Back nine proves thorn in side of many U.S. Open notebook

June 16, 1996|By Paul McMullen | Paul McMullen,SUN STAFF

BLOOMFIELD HILLS, Mich. -- Some of the players at the U.S. Open wouldn't mind taking the back of their hand to the back nine at Oakland Hills Country Club.

Par on both nines is 35. The average score on the first nine in yesterday's third round was 35.755 strokes. On the back, it was 37.161, and second-round leader Payne Stewart and Ernie Els contributed to that disparity.

Stewart went out in 35, and came back in 41. It was 33-39 for Els, who handed the lead to Tom Lehman on No. 16 when he double-bogeyed. Not to be outdone, Stewart came by and triple-bogeyed the 403-yard par-4, where the approach goes over a pond.

"Every amateur can be proud of that hole," Stewart said. "I did it all today. I hit a fat wedge. I shanked one out of the rough. You know, it's golf. It's a testament to how difficult this course is. There's been a good round every day, but there's not a bunch of good rounds."

A record 108 players made the cut, and only 11 broke par 70 yesterday.

Mark O'Meara, who had missed the cut in the last six Opens, had a 68, his best in the tournament since 1988, when he was third.

John Morse, who made the cut for the first time in four tries, also had a 68 to join Frank Nobilo and Davis Love III at even par.

"The feelings of playing in the Open outweigh the feelings of playing in my home state," said Morse, who played for the University of Michigan in the 1970s.

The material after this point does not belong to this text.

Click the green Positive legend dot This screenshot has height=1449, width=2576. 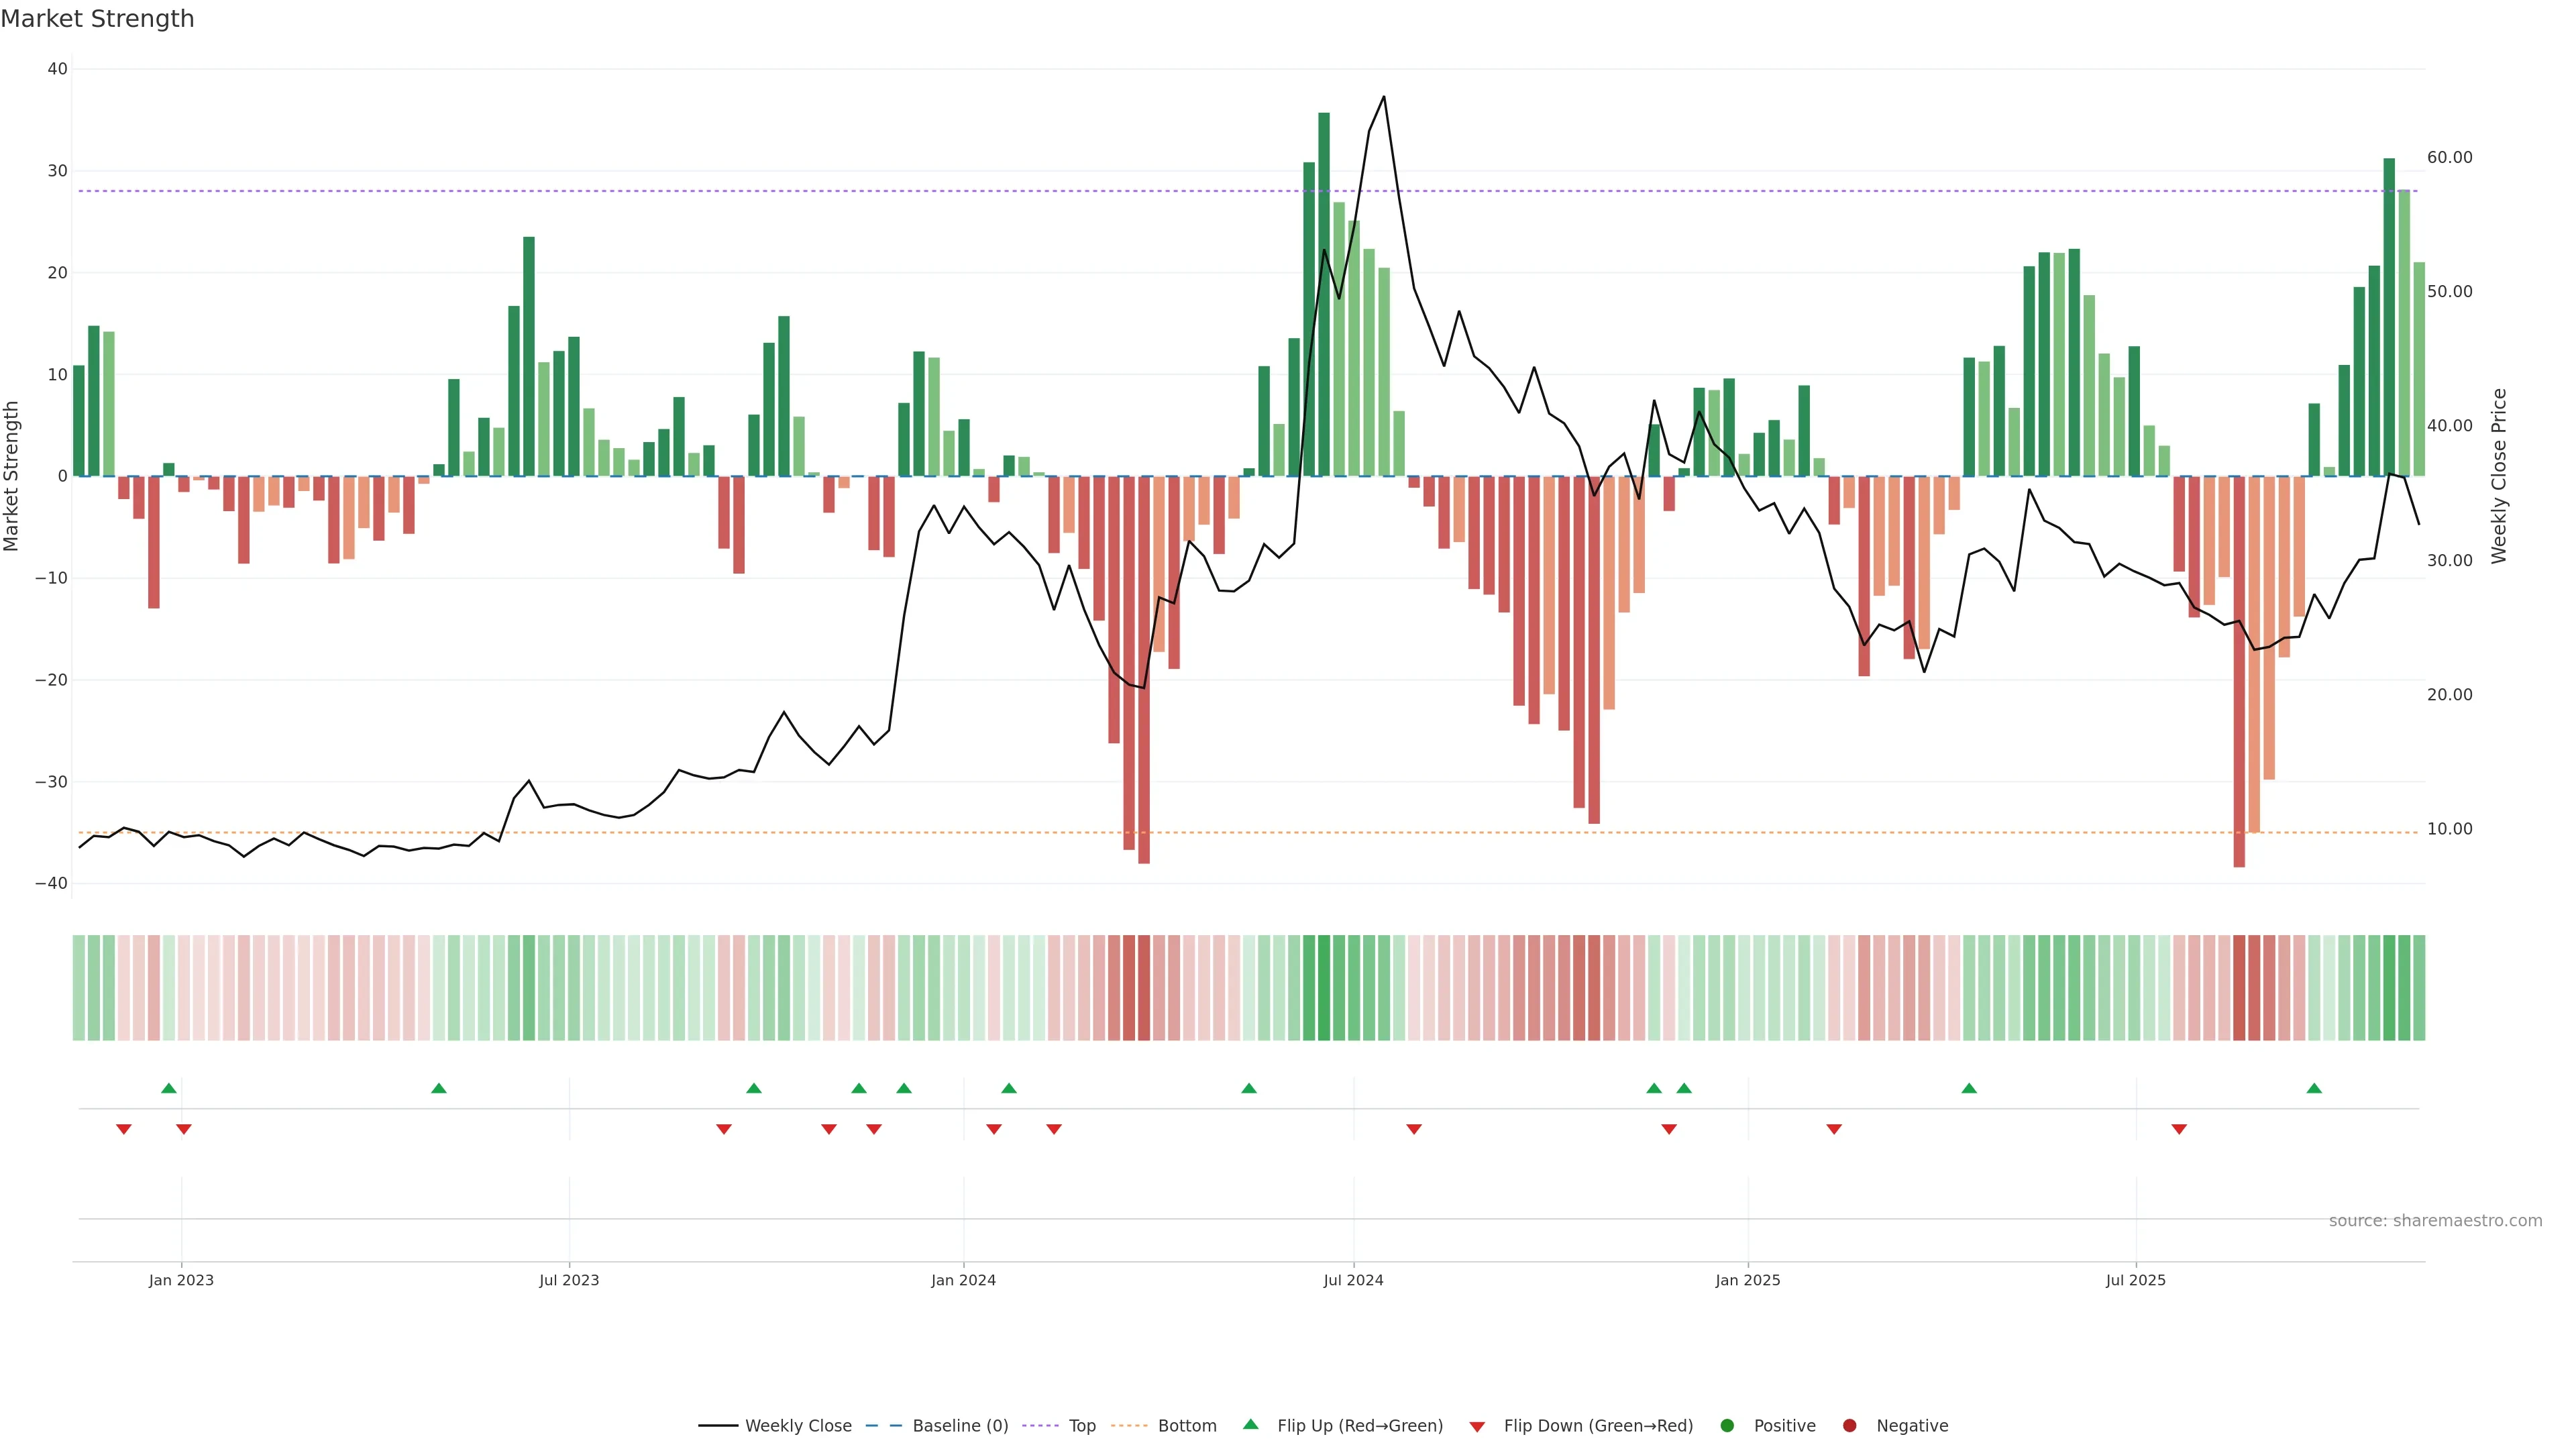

Steve Jones, the only player under par for the tournament besides Lehman and the only one of the leading 18 players after 36 holes to break par yesterday, got there with a birdie on No. 18. It was one of only four birdies yesterday at the 465-yard uphill par-4, which has been the hardest hole throughout, and Jones said it felt like an eagle.

"It's an easy hole to bogey," said Jones, a four-time winner in the 1980s who couldn't swing a club for 17 months after a Nov. 1991 dirt bike accident in which he injured his left hand.

"Two years after that, my left ring finger was feeling pretty good," Jones said, "before I went out in my backyard to rip up my [synthetic] putting green. While I was trying to save $300 doing it myself, I strained my index finger. Next morning I couldn't move it. I told myself I'm not taking another two years to heal, so I went from a regular Vardon grip to a reverse overlap.

"Lo and behold, here I am."

Jim Furyk of Manheim, Pa., was 3-under for the day before he bogeyed three of the last five holes. He settled for a 70, and is 1-over.

No dough for Tiger . . . yet

Tiger Woods, who is backing off of his previous stance that he has no interest in turning pro this year, has some work to do if he's going to be the low amateur.

Woods opened with a 76, made the cut thanks to a 69 in the second round, but fell back again yesterday with a 77. He's 12-over for the tournament, four strokes back of Randy Leen. Leen, of Dayton, Ohio, was the last player to make the field, getting a spot when Fred Couples withdrew with a bad back.

Woods will attempt to become the first man ever to win three straight U.S. Amateur titles in August, at Pumpkin Ridge in Cornelius, Ore. He's entered in the Milwaukee Open and the Quad City Classic in September, and a win would give him a two-year exemption on the PGA Tour, which could induce him to pass on his last two years at Stanford and turn pro.

Miscellaneous

Jack Nicklaus, appearing in his 40th straight U.S. Open and the 147th major of his career, was enthused by a 69, a score he has bettered only once in the Open in the 1990s. He's 5-over, seven strokes off the pace and confident that the leaders will come back to the pack. "I've played Oakland Hills since 1961, and it hasn't changed in 35 years," Nicklaus said. "Tomorrow [today] it won't be any easier."

Phil Mickelson never materialized as a contender. He bogeyed four of the first seven holes yesterday and finished with a 73. He's 10-over for the tournament.

Bill Murchison (8-over), a member of the Nike Tour who qualified out of the sectional at Woodmont Country Club in Rockville, brought his family to his second U.S. Open, and the traveling party is growing. His wife, Karen, is pregnant with their ninth child.